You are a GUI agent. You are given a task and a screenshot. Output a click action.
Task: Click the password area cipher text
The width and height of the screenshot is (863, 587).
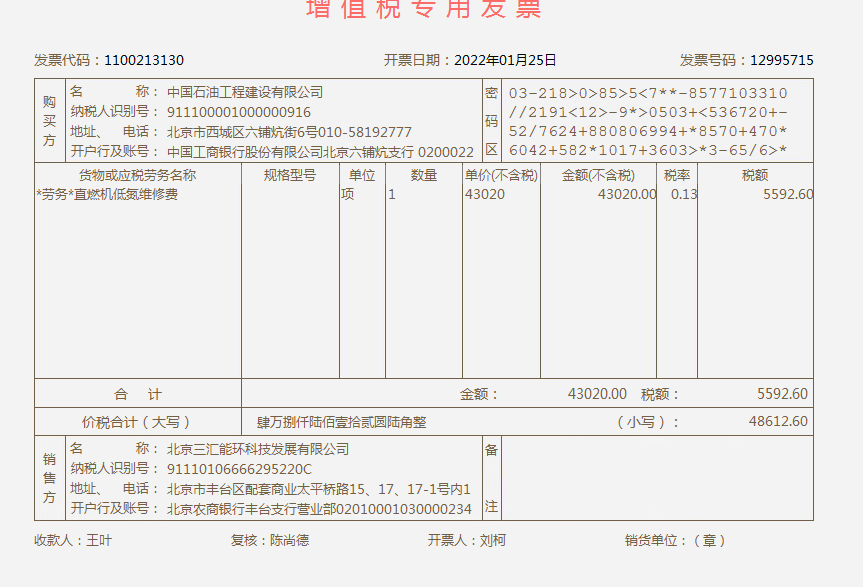point(647,122)
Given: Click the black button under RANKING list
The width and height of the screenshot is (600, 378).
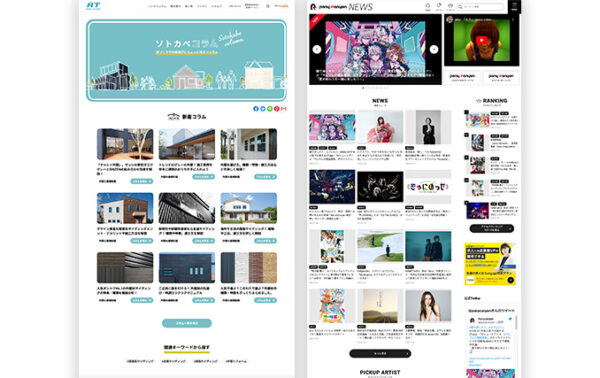Looking at the screenshot, I should click(492, 228).

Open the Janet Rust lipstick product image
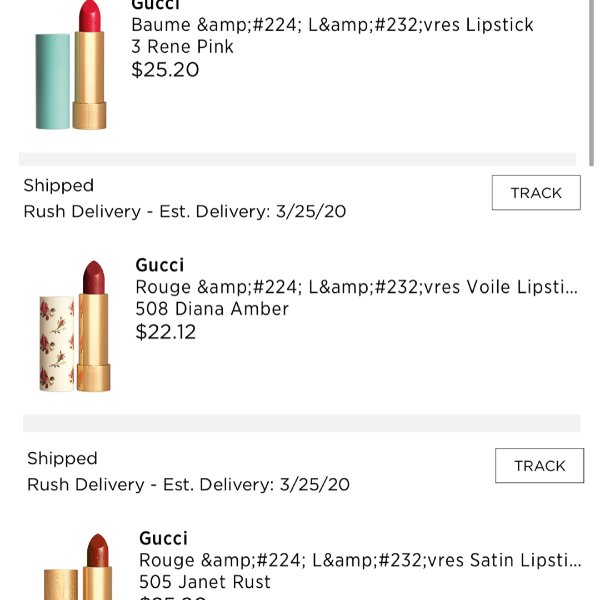pyautogui.click(x=78, y=566)
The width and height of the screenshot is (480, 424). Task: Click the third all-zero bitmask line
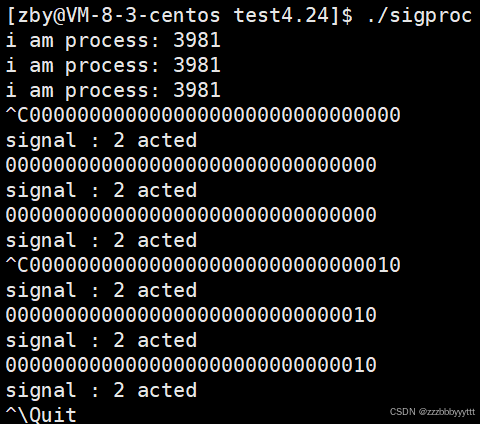coord(191,215)
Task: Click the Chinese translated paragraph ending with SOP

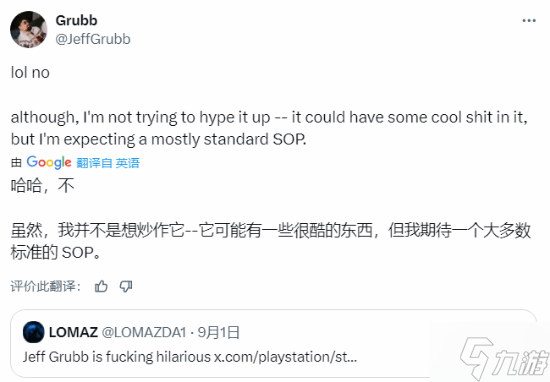Action: click(x=270, y=241)

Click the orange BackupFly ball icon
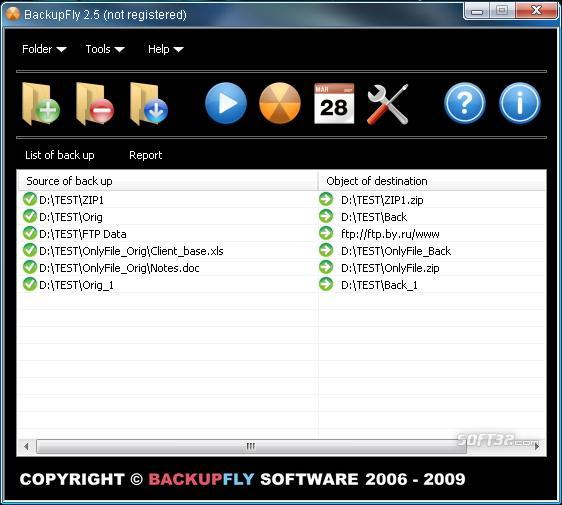[x=280, y=103]
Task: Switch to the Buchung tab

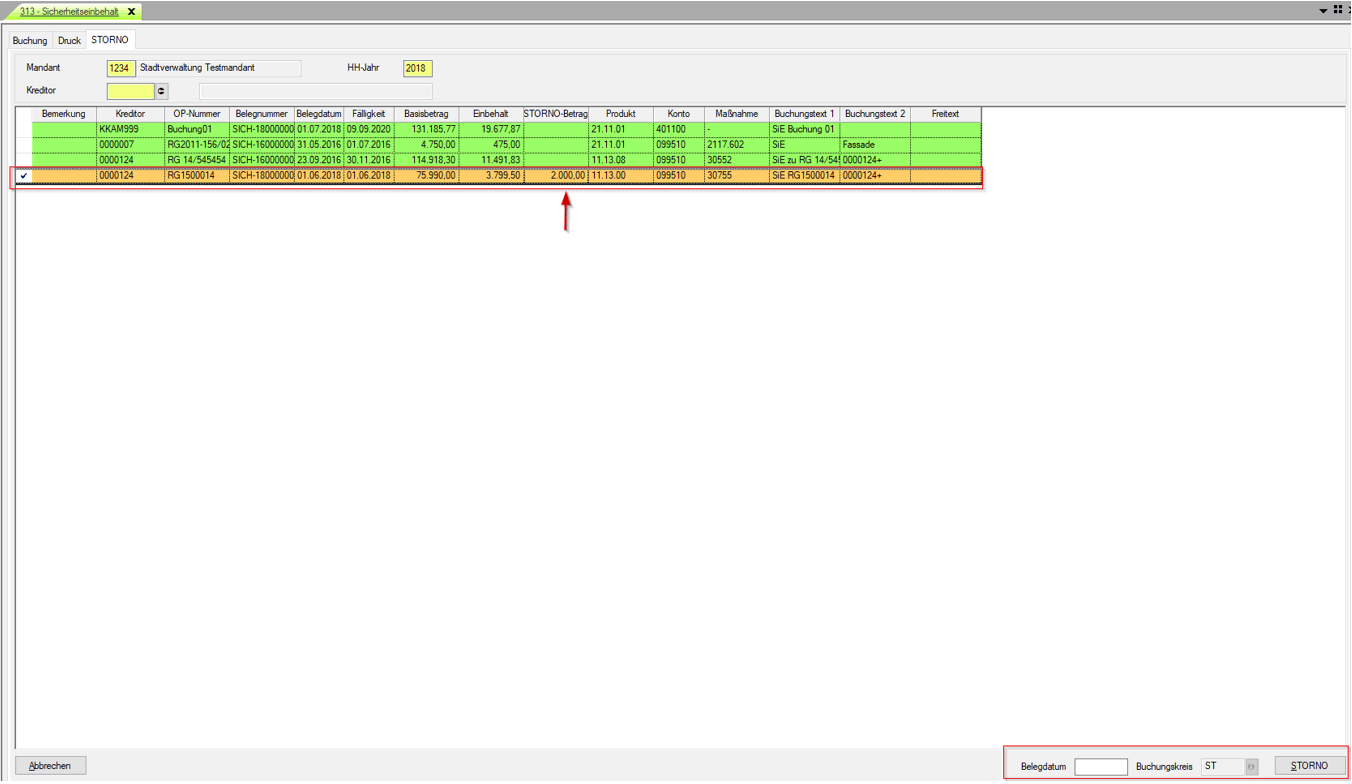Action: 30,41
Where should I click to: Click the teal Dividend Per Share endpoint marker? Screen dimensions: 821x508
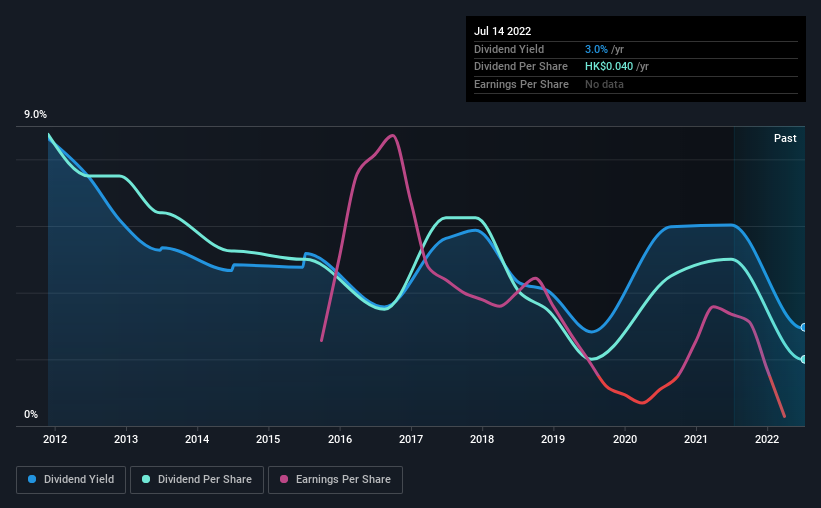[804, 359]
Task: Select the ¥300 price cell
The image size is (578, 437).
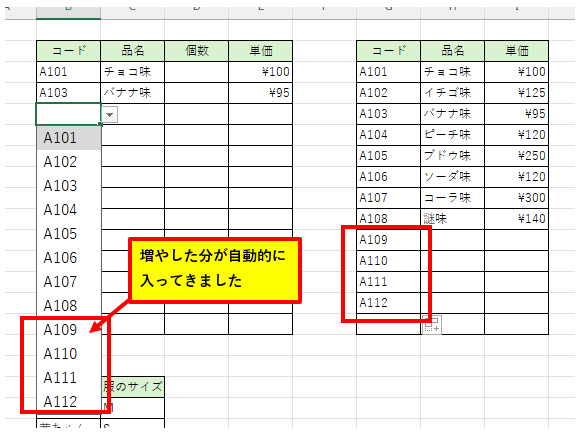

*****

§ What you will do:
In the copy, include every line of the records exactly and none of the images.

§ Answer for the task:
You are a GUI agent. You are given a task and a screenshot. Output a click action.
Task: Click the password area cipher text
The width and height of the screenshot is (863, 587).
point(647,122)
Given: Click the black button under RANKING list
The width and height of the screenshot is (600, 378).
Looking at the screenshot, I should click(492, 228).

Open the Janet Rust lipstick product image
pyautogui.click(x=78, y=566)
The width and height of the screenshot is (480, 424). Task: Click the third all-zero bitmask line
coord(191,215)
Task: Click the Chinese translated paragraph ending with SOP

Action: click(x=270, y=241)

Click the orange BackupFly ball icon
[x=280, y=103]
Task: Switch to the Buchung tab

Action: 30,41
Where should I click to: Click the teal Dividend Per Share endpoint marker? Screen dimensions: 821x508
[804, 359]
Task: Select the ¥300 price cell
The image size is (578, 437).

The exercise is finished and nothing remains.